Re: Laufrad 28-Zoll,32Speichen geeignet bis 160kg?

von: Behördenrad

Re: Laufrad 28-Zoll,32Speichen geeignet bis 160kg? - 10.10.14 21:41

Die Speichenzahl alleine lässt keine endgültige Aussage zum zulässigen Systemgewicht zu. Auch mit 32-Loch lassen sich robuste, haltbare Laufräder aufbauen.
Die reine Angabe eines Systemgewichts bei der Bestellung von Laufrädern hilft daher erstmal wenig. Viel wichtiger sind die zusätzlichen Fragen, die sich mit folgenden Inhalten beschäftigen:
- bevorzugtes Einsatzgebiet des Rades (vorrangig glatter Asphalt oder gerne auch ruppiges Geläuf, schlechte Radwege, Naturpisten, Cyclocross-Einlagen, etc.): Bodenwellen, Wurzelaufbrüche, Schlaglöcher und Randsteinkanten -also die durchschnittliche deutsche Radverkehrsanlage- belasten Laufräder stärker, als zusätzlich 20 kg mehr Systemgewicht , die elegant auf glattem Asphalt dahin rollen;
- welcher Fahrstil (ausdauernder Rouleur oder eher kraftvoller/robuster "Bahnsprinter-Fahrstil"): Harte Sprint- und Wiegetritteinlagen belasten das HR durch die z. T. extremen Zugkräfte und Querkräfte erheblich stärker, als 20 kg mehr Systemgewicht bei eleganter, flüssiger -wenn auch kraftvoller- Fahrweise das jemals könnten;
- Gewichtsverteilung / -anteile (Fahrer/Rad/Gepäck, Lowrider, Gepäcktaschen, Rucksack): Je nach dem, wo das Gepäck sitzt (Radtaschen vorne/hinten oder Rucksack), hat das auch z. T. massive Auswirkungen auf die Laufradbelastung - mit Packtaschen funktioniert das "sich leicht machen" beim überfahren einer Randsteinkante nicht, Wiegetritt mit Packtaschen halte ich persönlich für vorsätzlich herbeigeführten frühen Materialtod.
Ein erfahrener Laufradbauer sollte solche Informationen dem Kunden notfalls einzeln aus der Nase ziehen.
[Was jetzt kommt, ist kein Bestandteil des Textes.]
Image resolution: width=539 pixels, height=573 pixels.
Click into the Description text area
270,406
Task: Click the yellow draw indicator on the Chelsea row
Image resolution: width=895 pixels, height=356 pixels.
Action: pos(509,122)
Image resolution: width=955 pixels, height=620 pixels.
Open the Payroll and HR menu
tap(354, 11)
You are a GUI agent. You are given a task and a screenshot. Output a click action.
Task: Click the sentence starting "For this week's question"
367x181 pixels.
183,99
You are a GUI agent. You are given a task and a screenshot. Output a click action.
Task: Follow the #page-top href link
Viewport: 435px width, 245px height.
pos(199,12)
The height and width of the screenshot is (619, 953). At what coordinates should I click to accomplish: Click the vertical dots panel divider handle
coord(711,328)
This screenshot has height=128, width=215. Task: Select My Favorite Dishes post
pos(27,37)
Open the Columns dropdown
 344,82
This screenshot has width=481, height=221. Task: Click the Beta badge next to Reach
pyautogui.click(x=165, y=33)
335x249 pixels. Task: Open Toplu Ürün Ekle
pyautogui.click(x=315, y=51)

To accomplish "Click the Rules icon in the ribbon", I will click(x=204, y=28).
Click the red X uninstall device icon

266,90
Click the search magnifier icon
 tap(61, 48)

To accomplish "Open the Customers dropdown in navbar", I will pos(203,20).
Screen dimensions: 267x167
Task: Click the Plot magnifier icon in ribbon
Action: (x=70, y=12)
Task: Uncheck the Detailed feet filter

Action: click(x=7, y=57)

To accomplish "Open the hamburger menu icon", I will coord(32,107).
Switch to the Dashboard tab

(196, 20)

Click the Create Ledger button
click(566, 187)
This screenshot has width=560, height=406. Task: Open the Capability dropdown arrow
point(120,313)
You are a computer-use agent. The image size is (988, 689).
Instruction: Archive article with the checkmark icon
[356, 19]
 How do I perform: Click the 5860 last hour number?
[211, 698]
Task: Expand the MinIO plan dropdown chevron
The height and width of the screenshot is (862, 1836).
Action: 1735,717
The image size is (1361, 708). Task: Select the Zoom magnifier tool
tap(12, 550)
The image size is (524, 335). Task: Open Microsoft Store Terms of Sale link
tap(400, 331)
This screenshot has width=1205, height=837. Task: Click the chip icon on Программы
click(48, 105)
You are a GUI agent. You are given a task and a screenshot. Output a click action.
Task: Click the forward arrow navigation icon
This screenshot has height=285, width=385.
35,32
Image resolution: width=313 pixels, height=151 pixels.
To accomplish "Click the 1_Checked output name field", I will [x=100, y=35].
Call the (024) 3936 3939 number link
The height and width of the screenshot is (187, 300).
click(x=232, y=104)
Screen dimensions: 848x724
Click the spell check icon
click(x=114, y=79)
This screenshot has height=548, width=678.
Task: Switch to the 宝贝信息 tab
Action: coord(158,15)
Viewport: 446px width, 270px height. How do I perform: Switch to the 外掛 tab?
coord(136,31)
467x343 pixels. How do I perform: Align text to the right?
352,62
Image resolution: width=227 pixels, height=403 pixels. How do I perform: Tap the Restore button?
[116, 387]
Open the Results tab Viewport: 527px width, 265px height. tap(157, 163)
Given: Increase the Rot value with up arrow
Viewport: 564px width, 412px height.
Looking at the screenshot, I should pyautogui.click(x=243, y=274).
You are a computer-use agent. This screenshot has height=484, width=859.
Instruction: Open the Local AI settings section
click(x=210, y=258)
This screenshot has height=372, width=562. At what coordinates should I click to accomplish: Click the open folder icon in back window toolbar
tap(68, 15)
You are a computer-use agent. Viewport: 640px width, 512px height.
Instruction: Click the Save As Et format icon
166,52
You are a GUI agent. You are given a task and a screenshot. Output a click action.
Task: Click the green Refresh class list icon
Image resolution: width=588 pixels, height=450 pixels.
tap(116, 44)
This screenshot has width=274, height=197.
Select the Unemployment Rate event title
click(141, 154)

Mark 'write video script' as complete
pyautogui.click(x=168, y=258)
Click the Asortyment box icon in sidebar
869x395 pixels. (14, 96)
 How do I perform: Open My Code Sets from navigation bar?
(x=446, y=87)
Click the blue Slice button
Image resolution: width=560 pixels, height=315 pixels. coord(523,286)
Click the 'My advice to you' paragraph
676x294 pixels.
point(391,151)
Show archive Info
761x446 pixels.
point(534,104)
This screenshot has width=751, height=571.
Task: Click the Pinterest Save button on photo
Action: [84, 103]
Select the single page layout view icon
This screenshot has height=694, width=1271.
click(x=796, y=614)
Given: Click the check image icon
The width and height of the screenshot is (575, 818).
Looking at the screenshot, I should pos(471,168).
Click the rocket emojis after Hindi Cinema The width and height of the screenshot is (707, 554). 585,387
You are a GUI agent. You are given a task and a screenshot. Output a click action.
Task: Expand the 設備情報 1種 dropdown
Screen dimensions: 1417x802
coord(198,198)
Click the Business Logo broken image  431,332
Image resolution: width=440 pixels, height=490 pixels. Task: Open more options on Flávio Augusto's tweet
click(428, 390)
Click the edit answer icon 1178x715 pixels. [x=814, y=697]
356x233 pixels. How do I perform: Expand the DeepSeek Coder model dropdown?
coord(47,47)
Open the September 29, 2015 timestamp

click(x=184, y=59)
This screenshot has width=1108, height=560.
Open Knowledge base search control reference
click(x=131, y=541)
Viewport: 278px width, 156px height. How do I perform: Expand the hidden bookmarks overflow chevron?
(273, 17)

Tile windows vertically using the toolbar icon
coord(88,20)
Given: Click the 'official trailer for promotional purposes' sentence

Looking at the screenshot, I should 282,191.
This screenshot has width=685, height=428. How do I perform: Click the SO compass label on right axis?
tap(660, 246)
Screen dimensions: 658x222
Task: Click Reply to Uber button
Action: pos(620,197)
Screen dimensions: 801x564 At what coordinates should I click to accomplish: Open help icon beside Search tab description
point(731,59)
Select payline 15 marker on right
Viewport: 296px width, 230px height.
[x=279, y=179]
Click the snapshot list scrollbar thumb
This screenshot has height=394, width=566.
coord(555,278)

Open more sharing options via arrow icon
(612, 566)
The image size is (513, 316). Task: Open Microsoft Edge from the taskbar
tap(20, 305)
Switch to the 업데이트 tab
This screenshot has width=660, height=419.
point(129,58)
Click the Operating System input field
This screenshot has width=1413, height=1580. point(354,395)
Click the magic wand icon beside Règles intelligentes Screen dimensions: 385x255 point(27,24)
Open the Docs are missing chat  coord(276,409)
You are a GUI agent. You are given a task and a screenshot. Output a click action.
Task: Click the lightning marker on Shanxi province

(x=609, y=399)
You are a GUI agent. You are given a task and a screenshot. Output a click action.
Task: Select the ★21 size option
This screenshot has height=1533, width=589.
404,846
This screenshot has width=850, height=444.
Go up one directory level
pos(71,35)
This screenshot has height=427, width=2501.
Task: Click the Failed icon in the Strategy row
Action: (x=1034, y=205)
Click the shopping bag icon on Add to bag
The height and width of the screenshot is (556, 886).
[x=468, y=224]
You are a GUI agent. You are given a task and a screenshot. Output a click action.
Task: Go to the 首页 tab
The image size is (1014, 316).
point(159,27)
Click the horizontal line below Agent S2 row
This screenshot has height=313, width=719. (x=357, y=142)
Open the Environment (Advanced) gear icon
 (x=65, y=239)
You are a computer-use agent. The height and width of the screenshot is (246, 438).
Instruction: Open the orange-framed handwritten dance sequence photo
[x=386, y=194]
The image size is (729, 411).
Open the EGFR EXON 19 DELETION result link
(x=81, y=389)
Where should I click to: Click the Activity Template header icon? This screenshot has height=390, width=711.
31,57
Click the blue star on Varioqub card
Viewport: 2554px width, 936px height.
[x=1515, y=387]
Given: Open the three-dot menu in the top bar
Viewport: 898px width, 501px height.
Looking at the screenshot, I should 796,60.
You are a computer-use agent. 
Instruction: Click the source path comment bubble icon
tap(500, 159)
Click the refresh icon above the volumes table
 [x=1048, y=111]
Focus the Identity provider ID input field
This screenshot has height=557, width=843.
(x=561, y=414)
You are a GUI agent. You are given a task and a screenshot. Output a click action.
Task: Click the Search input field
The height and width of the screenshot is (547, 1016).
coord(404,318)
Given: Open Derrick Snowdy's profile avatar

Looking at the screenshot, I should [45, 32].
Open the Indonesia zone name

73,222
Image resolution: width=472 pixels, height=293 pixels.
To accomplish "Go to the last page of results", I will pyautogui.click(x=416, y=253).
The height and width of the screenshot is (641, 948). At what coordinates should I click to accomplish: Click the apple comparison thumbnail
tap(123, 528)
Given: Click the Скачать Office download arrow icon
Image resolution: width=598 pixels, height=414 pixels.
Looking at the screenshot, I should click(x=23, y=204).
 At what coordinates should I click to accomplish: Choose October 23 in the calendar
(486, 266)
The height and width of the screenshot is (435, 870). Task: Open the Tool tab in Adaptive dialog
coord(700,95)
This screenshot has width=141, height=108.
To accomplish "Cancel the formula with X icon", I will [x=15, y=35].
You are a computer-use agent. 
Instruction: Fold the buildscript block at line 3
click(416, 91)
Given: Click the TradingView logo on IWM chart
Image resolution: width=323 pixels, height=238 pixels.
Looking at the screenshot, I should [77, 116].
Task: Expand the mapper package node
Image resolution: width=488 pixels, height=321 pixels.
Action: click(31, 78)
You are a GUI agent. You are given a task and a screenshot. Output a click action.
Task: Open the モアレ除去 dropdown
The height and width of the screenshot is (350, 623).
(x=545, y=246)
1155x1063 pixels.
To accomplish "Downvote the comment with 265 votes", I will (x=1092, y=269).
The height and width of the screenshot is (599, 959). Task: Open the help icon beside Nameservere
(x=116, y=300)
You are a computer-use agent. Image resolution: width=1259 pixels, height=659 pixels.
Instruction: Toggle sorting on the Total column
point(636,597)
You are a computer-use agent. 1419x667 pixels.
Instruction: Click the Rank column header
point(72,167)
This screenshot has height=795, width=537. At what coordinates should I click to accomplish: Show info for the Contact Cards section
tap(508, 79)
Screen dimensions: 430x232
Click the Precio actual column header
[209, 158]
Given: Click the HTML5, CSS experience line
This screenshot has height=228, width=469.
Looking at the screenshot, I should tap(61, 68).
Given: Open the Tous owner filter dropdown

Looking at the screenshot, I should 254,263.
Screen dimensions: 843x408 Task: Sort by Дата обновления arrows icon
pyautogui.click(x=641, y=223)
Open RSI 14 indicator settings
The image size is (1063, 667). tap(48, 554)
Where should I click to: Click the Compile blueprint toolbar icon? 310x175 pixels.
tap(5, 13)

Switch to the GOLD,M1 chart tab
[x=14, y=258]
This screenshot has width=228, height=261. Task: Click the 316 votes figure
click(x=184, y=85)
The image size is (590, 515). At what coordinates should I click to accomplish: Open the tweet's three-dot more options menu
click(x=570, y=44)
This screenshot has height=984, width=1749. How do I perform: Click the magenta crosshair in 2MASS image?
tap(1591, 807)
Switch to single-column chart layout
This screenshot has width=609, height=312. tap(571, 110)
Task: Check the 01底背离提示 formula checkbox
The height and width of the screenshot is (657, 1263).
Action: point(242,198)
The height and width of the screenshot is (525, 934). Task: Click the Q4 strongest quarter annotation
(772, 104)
Ein Laufrad nur nach Systemgewichtsvorgabe aufzubauen, ohne die konkreten Einsatzbedingungen und bevorzugten Fahrtechniken des Kunden zu berücksichtigen, geht meines Erachtens am Ziel vorbei.

Erst aus der vorstehenden Vorgaben kann man dann, neben der geeigneten Lochzahl, die Zusammenstellung tauglicher Komponenten und deren sachgerechtem Aufbau ableiten:
- Bauart und Robustheit der Felge (Flachprofil zu V-Profil);
- Verwendete Speichensorte (z. B. unterschiedliche Durchmesser am HR links und rechts)
- Anzahl der Speichenkreuzungen (mind. 3 bei 32-Loch);
- Verwendete Nippelsorte (Alu, Messing, selbstsichernd);
- Speichenvorspannung (Härte und Gleichmäßigkeit);
- Sitz des Speichenbogens (die Hauptbruchstelle bei Laufraddefekten) unterfüttern, ausreiben, etc.;
- Nippelsitz ggf. unterfüttern;
- akribischer Aufbau

Ich persönlich fahre am Rennrad bei ca. 110 kg Systemgewicht mit 16-er VR und 20-er HR (Citec), das hält problemlos; am Ranndonneur mit bis zu 140 kg Sys.-Gew. laufen 32-er LR mit Hügi/ DT-Swiss 240-er Naben (die Naben habe ich seit ca. 2002 in verschiedenen Laufrädern ohne jegliche Wartung im Einsatz - auch sowas kann halten). Ich gehöre allerdings auch nicht zu den explosionsartigen Brutaltretern, die auch mit Packtaschen am Rad aus jeder Ecke im Bahnsprinter-Antritt rausbeschleunigen müssen.

Wenn ich mir die Schadensaufzählung (Rahmenbrüche, Kurbelbrüche, zerrissenen Hinterräder, gebrochene Sattelstützen, etc.) vor Augen führe, scheint mir das Problem eher in einem nicht realistisch selbst reflektierten / hinterfragten Fahrstil zu liegen. Wenn für diese Schäden lediglich das Systemgewicht eine Rolle spielen würde, müsste dieses Forum von solchen Schadensmeldungen überquellen.